TELEVISION The Blow-Up (ROIR)Television's legendary live album, originally issued in 1982 on cassette, finally makes it to vinyl, in this case green and blue discs of the stuff. Although little better than bootleg quality sonically the track selection was supervised by Tom Verlaine from tapes made at gigs during 1978, making "The Blow-Up" the closest possible cut to re-enacting a primetime Television concert in the privacy of your own home. It's also vital because of what it adds to the band's sketchy discography: material is drawn from the two albums released by the original incarnation of the group (one of which, "Marquee Moon", is simply one of the finest albums ever made) but the setlist also takes in a fifteen-minute version of their home-brewed debut single "Little Johnny Jewel" and covers of "Satisfaction", "Knockin' On Heaven's Door" and The 13th Floor Elevators' "Fire Engine", here retitled "The Blow Up".
So it doesnt make for comfortable listening, sounding rough and battered compared to their polished studio performances.
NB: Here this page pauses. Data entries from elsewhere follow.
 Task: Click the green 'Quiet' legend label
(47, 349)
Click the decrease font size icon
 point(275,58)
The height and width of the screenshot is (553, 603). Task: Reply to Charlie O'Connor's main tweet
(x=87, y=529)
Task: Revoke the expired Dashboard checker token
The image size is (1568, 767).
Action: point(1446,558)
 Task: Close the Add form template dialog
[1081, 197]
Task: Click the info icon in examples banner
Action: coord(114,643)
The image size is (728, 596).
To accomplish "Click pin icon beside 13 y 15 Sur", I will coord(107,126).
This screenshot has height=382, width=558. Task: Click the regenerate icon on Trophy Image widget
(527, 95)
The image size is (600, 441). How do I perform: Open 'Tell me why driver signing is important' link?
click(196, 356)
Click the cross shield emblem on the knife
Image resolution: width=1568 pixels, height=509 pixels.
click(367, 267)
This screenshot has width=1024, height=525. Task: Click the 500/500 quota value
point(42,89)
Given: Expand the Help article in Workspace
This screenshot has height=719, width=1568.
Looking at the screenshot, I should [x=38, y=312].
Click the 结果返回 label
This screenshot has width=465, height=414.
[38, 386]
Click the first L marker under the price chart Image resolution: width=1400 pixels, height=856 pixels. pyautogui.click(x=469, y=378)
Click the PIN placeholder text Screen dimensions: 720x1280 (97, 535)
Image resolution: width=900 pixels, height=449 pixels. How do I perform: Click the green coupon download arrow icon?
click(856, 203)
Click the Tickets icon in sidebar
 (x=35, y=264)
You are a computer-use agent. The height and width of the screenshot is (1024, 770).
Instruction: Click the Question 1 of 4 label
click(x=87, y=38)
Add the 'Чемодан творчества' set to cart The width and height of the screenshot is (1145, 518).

You won't hear much of Tom Verlaine's quicksilver lyricism either - legend has it the singer adopted a mumbling vocal style to outwit note-taking audience member Lou Reed. But there are moments here that are as fine as anything Television have preserved for posterity, notably the kinetic, high-kicking "Saturday Night Fever"-meets-CBGBs funk of "Little Johnny Jewel". And for that, "The Blow-Up" more than justifies its existence.
TELEVISION Adventure (Elektra)Arriving hot on the vapour trails of their seminal debut waxing "Marquee Moon", Television's sophomore effort could charitably be described as sounding rushed. The wild flights of interlocking guitar lines that characterised their earlier work had curdled into thugging riffage (see the single "Foxhole", for example) and the jousting wordplay that had inspired admirers such as Lou Reed is conspicuous only by its absence. "Adventure" has its moments: "Days" is gorgeous, Verlaine's guitar waterfalls that plunge through "The Fire" evoke pleasant feelings of nostalgia for "Marquee Moon" and "Ain't That Nothin'" is a reasonable facsimile of "Prove It". But "Adventure" effectively demonstrated that Television were played out, so much so that it would be 14 years before the band recorded together again.